### [Required tasks]
(1) Answer these questions using the passage on the June 2019 heatwave.
(a) What temperature set the absolute French record in Gallargues-le-Montueux?
(b) Which two Alpine locations saw temperatures close to or above 40°C?
(c) Which city did the attribution study consider as its smaller spatial scale?
(2) Copy the records from their first line through the line that contains "(x=205, y=388)", changing "warning count" to "error count" and keeping everything else the same.

### [Passage]
Nonlinear Processes in Geosciences

June Heatwave 2019: can we attribute the event to anthropogenic emission?

June Heatwave 2019: can we attribute the event to anthropogenic emission?

If August Rodin had lived nowadays, he would have placed his gates of hell (la Porte de l’Enfer) in Gallargues-le-Montueux, where the absolute French temperature record (45.9 °C) was set on June 28th this year.

The last week of June has been very hot, not only in the south of France, but overall central Europe: in the Alps, some locations such as Chamonix (France) and Aosta (Italy) experienced temperatures close or above 40°C, setting absolute records. The atmospheric circulation responsible for this event consisted of a marked low pressure system centered on the Atlantic Ocean between France and Spain and a high pressure ridge extending from Morocco and Algeria up to central France and the Alpine regions. The strong Meridional wind caused exceptionally warm air advection from Africa and loads of Saharan dusts.

June heatwaves can have a large impact on professional and educational activities compared to July and August heatwaves, where most of the people are on holiday. It is therefore important to understand if greenhouse emissions have affected the intensity of such event and if similar heatwaves will be more likely in the future. A branch of climate science, termed attribution, tries to provide these answers via European collaborative projects (e.g. EUPHEME). The June 2019 heatwave is very interesting from this point of view because a quick attribution study has been published, at a record time, just few days after the events.

The first step for attributing the event to climate change is to provide its definition: which variable/indicator? Which spatial area? Which period of time? In their study the authors considered the three-day average of daily mean temperatures, as they are relevant for health impacts, and two spatial scales: the whole of France and one city, Toulouse. Only June heatwaves were analyzed because the atmospheric circulation is generally different in June than in July and August and the impacts are also different.

### [Extracted data entries]
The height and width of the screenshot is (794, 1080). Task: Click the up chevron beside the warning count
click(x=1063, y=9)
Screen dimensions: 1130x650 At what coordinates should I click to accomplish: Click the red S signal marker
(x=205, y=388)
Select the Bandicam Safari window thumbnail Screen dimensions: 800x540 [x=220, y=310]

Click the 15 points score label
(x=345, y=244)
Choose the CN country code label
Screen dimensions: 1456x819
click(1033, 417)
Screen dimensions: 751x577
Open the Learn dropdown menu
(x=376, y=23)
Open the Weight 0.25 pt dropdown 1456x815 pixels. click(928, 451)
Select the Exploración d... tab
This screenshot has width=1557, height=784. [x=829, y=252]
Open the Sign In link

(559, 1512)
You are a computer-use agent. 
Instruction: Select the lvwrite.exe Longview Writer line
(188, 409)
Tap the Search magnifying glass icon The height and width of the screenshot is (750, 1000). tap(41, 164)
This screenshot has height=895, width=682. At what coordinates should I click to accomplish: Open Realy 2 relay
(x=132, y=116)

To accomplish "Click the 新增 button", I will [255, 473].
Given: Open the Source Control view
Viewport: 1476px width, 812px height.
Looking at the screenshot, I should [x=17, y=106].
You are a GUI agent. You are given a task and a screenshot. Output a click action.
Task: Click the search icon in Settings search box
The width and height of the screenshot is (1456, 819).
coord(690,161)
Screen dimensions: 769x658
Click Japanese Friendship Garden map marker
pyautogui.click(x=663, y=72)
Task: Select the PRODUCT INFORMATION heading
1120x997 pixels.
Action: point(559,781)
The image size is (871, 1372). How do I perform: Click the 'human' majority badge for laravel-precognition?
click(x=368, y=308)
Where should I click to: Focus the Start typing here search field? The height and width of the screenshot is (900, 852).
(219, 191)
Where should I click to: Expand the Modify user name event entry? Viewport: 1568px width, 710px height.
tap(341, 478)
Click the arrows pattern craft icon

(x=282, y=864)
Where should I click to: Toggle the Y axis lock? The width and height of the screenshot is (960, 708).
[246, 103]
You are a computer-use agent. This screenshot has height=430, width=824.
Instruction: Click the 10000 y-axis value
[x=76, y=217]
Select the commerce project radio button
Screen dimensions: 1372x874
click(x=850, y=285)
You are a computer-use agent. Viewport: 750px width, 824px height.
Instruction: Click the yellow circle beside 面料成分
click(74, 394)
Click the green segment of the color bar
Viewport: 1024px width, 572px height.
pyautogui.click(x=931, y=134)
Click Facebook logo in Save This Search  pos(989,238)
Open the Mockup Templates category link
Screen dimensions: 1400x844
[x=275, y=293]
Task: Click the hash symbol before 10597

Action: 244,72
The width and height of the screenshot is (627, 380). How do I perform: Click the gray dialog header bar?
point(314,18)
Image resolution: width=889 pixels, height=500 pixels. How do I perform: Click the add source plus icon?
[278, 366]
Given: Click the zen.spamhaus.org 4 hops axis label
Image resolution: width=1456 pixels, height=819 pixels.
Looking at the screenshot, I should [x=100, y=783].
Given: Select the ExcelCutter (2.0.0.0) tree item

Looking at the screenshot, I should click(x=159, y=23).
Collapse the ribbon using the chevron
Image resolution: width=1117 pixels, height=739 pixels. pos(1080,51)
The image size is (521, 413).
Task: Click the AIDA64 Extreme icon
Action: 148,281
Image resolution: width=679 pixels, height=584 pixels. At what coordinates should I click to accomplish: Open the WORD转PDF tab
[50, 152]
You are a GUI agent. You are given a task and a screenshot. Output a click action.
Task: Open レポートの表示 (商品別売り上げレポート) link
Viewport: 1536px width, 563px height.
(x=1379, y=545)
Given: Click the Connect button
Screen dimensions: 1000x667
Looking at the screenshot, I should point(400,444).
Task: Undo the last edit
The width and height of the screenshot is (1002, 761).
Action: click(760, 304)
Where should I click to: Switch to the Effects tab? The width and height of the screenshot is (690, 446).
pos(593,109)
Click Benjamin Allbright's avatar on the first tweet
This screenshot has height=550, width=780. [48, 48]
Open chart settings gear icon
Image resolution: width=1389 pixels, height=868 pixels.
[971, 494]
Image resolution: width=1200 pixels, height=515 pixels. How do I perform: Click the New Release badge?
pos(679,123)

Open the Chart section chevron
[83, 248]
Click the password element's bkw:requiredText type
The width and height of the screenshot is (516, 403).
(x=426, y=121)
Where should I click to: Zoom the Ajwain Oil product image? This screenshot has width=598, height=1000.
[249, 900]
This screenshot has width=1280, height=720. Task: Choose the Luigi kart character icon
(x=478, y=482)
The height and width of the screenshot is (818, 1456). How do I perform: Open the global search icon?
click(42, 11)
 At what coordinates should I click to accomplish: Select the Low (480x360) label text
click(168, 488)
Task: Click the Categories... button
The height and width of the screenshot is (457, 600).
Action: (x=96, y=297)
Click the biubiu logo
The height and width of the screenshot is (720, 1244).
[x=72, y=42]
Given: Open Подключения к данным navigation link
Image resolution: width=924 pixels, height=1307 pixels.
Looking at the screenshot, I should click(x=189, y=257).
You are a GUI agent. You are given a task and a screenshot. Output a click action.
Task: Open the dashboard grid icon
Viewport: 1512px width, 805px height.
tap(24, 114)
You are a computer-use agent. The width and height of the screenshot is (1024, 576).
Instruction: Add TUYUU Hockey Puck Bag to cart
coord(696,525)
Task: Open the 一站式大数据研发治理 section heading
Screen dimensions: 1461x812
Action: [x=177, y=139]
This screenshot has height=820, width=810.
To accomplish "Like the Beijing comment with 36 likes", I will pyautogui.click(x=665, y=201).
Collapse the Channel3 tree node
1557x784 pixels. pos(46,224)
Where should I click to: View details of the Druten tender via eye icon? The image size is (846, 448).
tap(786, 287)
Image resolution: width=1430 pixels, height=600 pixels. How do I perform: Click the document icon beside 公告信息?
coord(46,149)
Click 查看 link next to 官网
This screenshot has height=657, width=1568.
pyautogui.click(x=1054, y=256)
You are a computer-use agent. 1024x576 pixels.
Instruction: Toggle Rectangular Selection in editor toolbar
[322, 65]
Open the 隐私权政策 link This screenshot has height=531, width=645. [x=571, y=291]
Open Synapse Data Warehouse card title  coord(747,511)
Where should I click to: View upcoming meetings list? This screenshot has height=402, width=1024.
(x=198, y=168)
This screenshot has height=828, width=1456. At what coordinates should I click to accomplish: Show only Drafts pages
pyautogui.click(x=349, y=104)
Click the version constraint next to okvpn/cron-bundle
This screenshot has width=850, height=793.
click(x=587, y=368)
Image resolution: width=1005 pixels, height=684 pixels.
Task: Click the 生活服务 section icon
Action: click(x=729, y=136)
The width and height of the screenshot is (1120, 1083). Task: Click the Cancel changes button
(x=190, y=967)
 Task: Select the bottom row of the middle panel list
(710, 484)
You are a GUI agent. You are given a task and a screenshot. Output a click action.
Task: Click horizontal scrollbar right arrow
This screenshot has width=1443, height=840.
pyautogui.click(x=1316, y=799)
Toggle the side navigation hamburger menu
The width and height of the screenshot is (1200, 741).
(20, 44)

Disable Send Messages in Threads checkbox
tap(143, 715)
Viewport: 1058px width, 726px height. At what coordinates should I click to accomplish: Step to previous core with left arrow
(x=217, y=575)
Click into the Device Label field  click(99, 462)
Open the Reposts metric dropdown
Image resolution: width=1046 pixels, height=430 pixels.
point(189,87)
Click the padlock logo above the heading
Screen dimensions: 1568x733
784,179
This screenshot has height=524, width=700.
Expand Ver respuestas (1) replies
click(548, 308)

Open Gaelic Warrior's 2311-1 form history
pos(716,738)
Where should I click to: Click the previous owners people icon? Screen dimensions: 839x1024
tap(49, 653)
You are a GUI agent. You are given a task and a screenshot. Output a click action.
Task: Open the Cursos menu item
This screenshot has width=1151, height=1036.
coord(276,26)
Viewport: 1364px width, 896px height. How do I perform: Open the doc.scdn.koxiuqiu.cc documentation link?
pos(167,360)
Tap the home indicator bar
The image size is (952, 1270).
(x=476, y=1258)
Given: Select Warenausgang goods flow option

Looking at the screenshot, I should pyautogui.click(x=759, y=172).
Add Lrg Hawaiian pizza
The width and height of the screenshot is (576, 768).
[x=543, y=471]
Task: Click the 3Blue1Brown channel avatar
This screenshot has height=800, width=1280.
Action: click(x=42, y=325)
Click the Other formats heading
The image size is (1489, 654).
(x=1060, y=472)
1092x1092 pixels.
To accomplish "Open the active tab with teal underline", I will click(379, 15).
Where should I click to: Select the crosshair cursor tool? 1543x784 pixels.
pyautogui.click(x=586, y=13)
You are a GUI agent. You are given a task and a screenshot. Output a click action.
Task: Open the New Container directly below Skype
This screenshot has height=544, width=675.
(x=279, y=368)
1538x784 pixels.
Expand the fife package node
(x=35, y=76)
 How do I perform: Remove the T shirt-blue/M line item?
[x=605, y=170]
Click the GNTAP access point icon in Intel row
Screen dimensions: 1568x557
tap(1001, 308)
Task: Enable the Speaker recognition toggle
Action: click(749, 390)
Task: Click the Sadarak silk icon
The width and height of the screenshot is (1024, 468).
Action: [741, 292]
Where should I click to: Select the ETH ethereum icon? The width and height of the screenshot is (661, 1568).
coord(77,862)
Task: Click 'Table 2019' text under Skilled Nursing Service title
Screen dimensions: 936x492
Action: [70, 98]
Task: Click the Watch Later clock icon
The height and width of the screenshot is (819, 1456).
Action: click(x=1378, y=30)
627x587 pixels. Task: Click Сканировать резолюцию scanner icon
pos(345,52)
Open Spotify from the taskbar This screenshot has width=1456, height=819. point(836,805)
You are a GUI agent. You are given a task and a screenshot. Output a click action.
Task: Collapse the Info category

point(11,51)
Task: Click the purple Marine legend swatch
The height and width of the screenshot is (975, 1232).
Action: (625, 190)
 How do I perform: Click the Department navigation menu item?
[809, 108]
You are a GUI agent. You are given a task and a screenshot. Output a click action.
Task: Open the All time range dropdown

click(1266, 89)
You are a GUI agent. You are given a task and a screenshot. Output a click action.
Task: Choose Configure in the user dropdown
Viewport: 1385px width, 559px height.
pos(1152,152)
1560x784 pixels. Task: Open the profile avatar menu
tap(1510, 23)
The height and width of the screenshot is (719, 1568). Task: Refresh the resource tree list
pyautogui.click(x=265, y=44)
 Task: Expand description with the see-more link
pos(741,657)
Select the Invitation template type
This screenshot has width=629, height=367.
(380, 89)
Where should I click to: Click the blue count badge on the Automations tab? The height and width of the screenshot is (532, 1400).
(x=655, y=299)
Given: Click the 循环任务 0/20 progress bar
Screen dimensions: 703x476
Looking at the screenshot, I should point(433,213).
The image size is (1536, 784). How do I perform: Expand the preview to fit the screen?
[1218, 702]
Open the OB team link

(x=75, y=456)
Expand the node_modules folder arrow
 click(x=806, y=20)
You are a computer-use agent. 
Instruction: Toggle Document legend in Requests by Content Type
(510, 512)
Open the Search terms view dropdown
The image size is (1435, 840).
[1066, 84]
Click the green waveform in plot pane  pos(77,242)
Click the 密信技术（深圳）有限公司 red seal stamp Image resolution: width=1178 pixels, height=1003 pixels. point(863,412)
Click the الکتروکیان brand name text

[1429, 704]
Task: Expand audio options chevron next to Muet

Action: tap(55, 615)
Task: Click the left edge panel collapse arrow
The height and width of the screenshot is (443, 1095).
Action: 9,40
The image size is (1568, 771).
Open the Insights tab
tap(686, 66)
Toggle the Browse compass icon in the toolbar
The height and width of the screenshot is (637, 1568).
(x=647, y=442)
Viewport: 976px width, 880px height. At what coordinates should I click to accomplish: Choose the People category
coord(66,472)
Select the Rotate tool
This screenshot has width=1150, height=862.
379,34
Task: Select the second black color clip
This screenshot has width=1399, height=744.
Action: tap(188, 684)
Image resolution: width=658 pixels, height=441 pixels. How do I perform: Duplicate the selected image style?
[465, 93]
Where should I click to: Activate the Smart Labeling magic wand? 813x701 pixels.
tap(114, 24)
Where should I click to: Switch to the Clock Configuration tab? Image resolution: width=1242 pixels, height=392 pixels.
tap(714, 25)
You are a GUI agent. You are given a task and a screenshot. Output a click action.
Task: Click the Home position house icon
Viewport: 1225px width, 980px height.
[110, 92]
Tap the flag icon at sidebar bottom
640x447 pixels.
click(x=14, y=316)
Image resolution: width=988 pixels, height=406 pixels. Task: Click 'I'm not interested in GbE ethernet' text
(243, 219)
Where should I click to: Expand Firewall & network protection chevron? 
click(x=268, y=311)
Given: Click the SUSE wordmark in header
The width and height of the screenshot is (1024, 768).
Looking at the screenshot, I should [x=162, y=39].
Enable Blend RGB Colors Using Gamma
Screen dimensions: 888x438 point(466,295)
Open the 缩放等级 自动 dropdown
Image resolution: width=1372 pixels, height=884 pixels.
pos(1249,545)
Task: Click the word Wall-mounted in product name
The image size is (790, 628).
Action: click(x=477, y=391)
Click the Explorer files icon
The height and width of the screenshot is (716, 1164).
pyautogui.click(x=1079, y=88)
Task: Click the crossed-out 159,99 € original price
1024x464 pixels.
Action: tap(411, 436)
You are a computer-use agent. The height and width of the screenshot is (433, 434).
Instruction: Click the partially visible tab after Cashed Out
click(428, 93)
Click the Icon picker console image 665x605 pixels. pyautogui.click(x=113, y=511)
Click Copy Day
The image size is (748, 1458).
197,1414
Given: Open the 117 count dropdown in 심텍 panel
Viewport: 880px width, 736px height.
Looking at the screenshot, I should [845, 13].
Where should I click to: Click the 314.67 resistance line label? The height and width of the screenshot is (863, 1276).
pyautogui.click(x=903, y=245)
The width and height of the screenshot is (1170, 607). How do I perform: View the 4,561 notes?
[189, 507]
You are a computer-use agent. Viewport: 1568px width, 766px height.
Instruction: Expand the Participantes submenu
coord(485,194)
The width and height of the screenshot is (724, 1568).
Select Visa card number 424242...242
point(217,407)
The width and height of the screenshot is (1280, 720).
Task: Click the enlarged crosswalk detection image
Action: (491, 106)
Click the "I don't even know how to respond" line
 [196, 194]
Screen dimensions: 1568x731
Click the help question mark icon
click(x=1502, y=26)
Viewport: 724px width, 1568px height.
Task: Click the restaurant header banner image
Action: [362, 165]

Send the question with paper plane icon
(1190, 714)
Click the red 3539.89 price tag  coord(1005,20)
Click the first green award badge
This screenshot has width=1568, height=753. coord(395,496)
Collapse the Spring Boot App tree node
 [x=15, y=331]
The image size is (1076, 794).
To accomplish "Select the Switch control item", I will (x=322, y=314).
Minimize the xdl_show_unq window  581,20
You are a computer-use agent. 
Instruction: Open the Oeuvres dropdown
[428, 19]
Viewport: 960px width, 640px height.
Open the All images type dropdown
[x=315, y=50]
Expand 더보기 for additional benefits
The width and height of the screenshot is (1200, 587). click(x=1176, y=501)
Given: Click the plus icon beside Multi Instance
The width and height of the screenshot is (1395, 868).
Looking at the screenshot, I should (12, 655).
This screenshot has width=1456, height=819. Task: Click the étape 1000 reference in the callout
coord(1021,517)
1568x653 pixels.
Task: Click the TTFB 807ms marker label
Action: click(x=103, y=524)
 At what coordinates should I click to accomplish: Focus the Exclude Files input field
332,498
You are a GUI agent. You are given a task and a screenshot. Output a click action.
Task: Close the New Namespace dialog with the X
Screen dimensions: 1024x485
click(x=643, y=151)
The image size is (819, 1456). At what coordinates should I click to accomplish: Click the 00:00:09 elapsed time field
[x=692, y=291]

### [Task-by-task outputs]
(1)
(a) 45.9 °C
(b) Chamonix and Aosta
(c) Toulouse

(2)
The height and width of the screenshot is (794, 1080). Task: Click the up chevron beside the error count
click(x=1063, y=9)
Screen dimensions: 1130x650 At what coordinates should I click to accomplish: Click the red S signal marker
(x=205, y=388)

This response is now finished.